I’ve had this post prepared for a while. I’ve known my grandmother was dying for nigh on six years now, and knew – correctly, mind you – that it would hit me like a punch in the gut. I wanted to write this ahead of time, so as to take some time to think about how I remember her, and what I want remember.
It’s not an easy fact to absorb. She was my last surviving grandparent, my mother’s mother, wife to my beloved Grandpa. I can’t tell you what I feel, really, because I’m having trouble identifying it myself. It’s not pain, but everything feels stopped; numb, almost. Most of all, I feel relief that she’s no longer suffering, and maybe, in whatever place that she believes souls go to after death, she is herself again as she wanted to be.
I’ve been watching her go slowly. I knew that it was coming when I started noticing her forget simple things. She would often confuse me and Mom, which is fairly normal, considering how alike she and I look. But when it had become to the point where it took her about a half-hour to realize the difference, I had to start bracing myself. It got especially worse after she moved.
She moved to Far Rockaway, into subsidized housing, a couple of years after Grandpa died, and it was a slow downhill from here. It took me a while to come to grips with the fact that she was showing Alzheimer’s symptoms. It took me even longer to realize, especially after she could no longer walk without a walker – and I’m referring to someone who was very active into her early 80s, cane or no cane – that she was on her way out.
She passed in the wee hours of this morning, at the nursing home where she has been for the past few years. In the past five years, she remembered me exactly once. I woke up this mornng at, what I later found out, was her exact time of death.
I’ll tell you a little bit about her. Her story is interesting, and definitely not all roses. Nor are any of our grandparents’ stories, really.
Grandma was born in the Ukraine, before WWII. She was born to a single mother, who had left her husband in the middle of the mess that the post-Revolutionary Russian territories were, a single mother who had left her husband at the sixth month of pregnancy. To say that the conditions were poor would be understating it; in those times, Russia was rife with famines. Still, in that stretch of geography, Grandma had some food. She survived. Great-grandma met a nice man whom she had married, who had doted on Grandma, and who was the father of her little sister, my Great-Aunt Jenny, who is now 85, lives in Boston, and loves the Internet.
But to rewind a little, it was a poor time. Grandma had to go to school, and when someone had tracked down her birth father, the story goes that she had refused to see him. When she was thirteen, she had tuberculosis, which in turn had collapsed a lung.
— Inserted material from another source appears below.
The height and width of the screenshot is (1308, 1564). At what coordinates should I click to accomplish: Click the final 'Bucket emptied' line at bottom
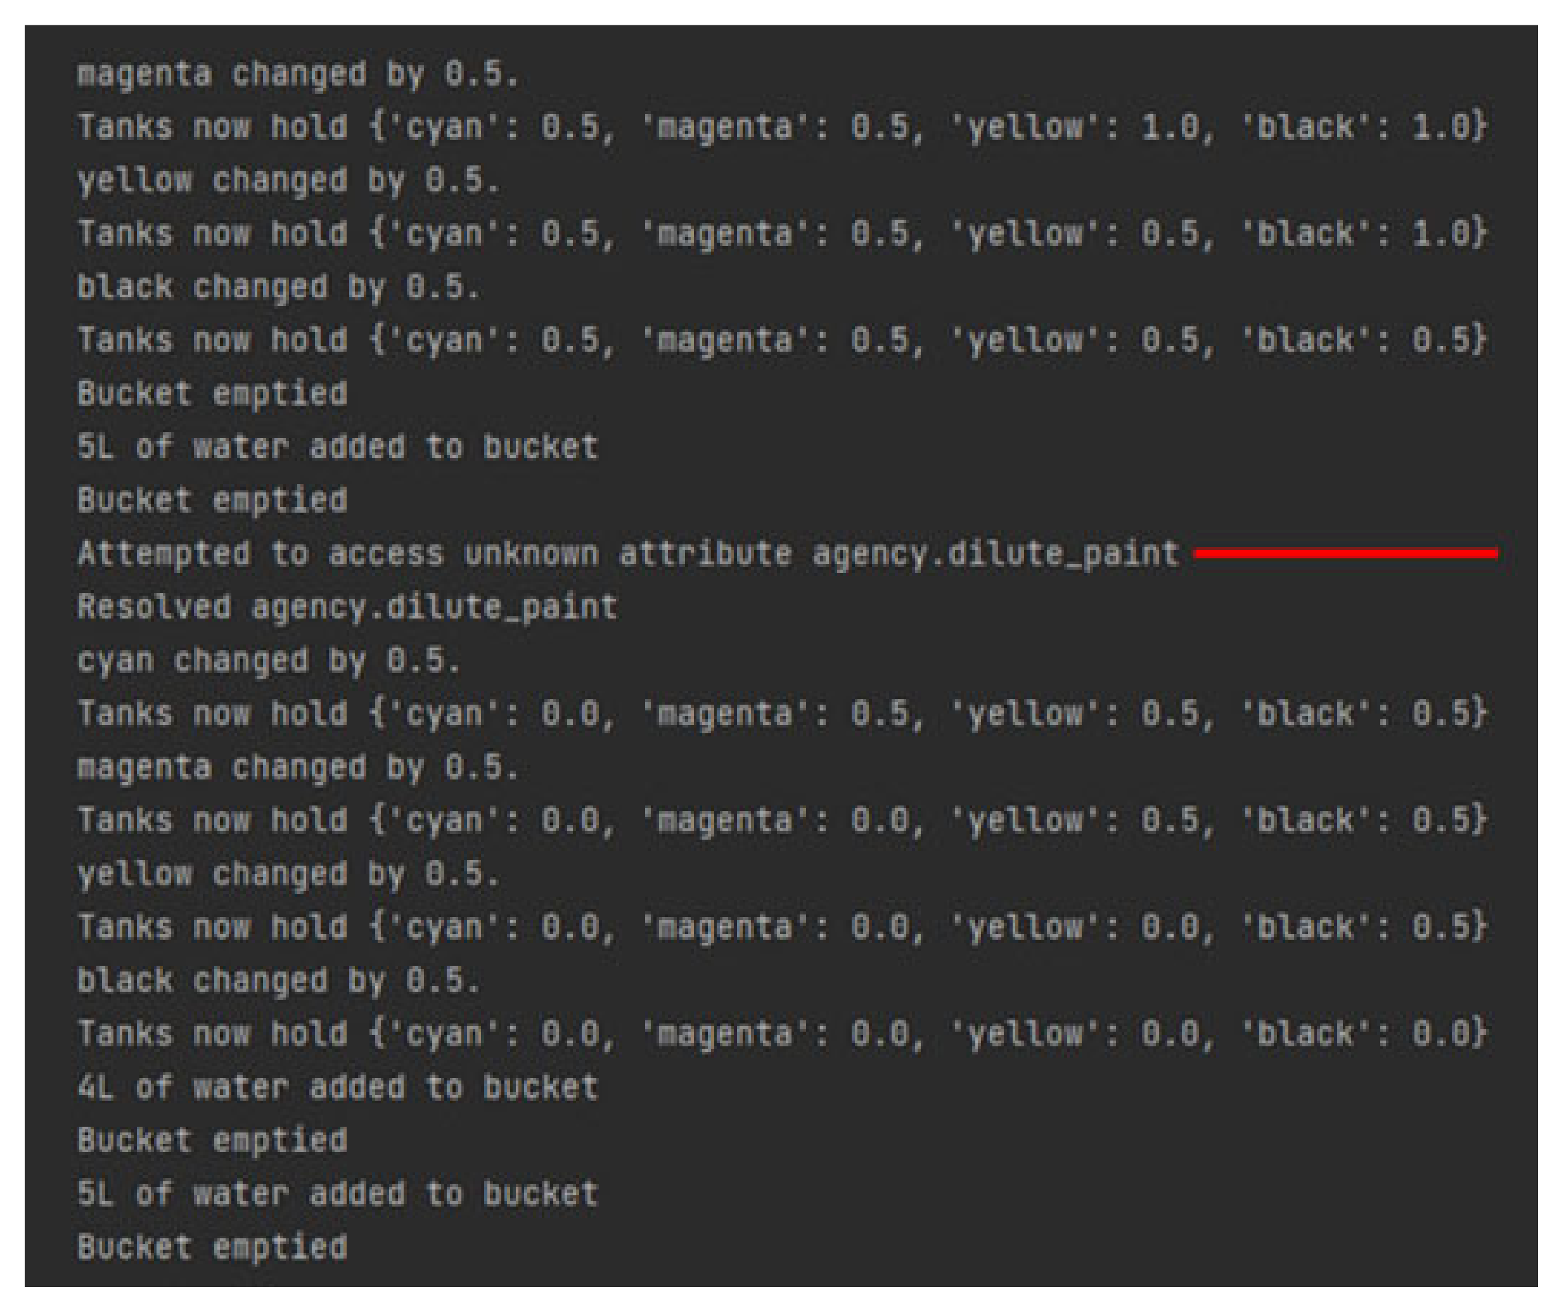[x=212, y=1248]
This becomes relevant later.
During WWII, my grandmother served as a surgeon. She continued practicing medicine in the post-war Soviet Union. Most of the stories in my family are of the people whose lives she saved. And she saved many, defying her superiors, defying conventional treatment, and risking her own life and health on a regular basis.
I remember certain different things about Grandma. Not her cooking, not the days spent over at her house, not the porcelain serving tray that I got for my fifth birthday, beautifully inlaid, which I still have. There are some things I remember; the times she took me to the theater, the dance and piano lessons that she took me to, and the fact that she would always let me read everything I felt like, but detested that I’d use a comb for a bookmark. Small things. The layout of her old apartment, not the one that my mom and I now occupy but the one before that, is burned into my brain, and so are the small details of it. The television that always flickered. The rocking chair by the window, which was absolutely enormous. The balcony, where she tended her violets and Grandpa always had homemade wine standing. And barrelfuls of coleslaw. We made so much ourselves.
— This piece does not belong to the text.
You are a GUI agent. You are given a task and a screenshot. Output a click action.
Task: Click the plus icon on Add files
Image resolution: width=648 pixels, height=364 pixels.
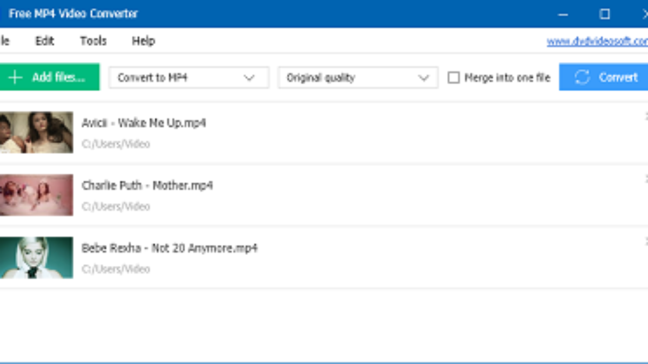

I also remember others’ stories. Not all of them good. I won’t repeat them, but it had made me look at my grandmother an entirely different way. Not in a good one, truthfully.
It’s something I didn’t have the chance to come to grips with. Truly, still do not. .. It also helped me understand why my mother was the way she was. It also reaffirmed my very strong belief that blood isn’t worth squat. You can well be related to the people who will treat you the worst in life; you’re under no obligation to suffer their treatment or for the damage inflicted on them since before your own birth.
I hope that Grandma’s at peace now. And I hope that my mother can find some peace too. She hasn’t had a day of it for a long time.
Don’t worry about me. I’ll be OK. What I have to stand, I have the strength to stand. It won’t be easy, but I always find a way to manage. And…don’t be surprised if I show up in your city, unexpectedly. I deal with things by being on the move.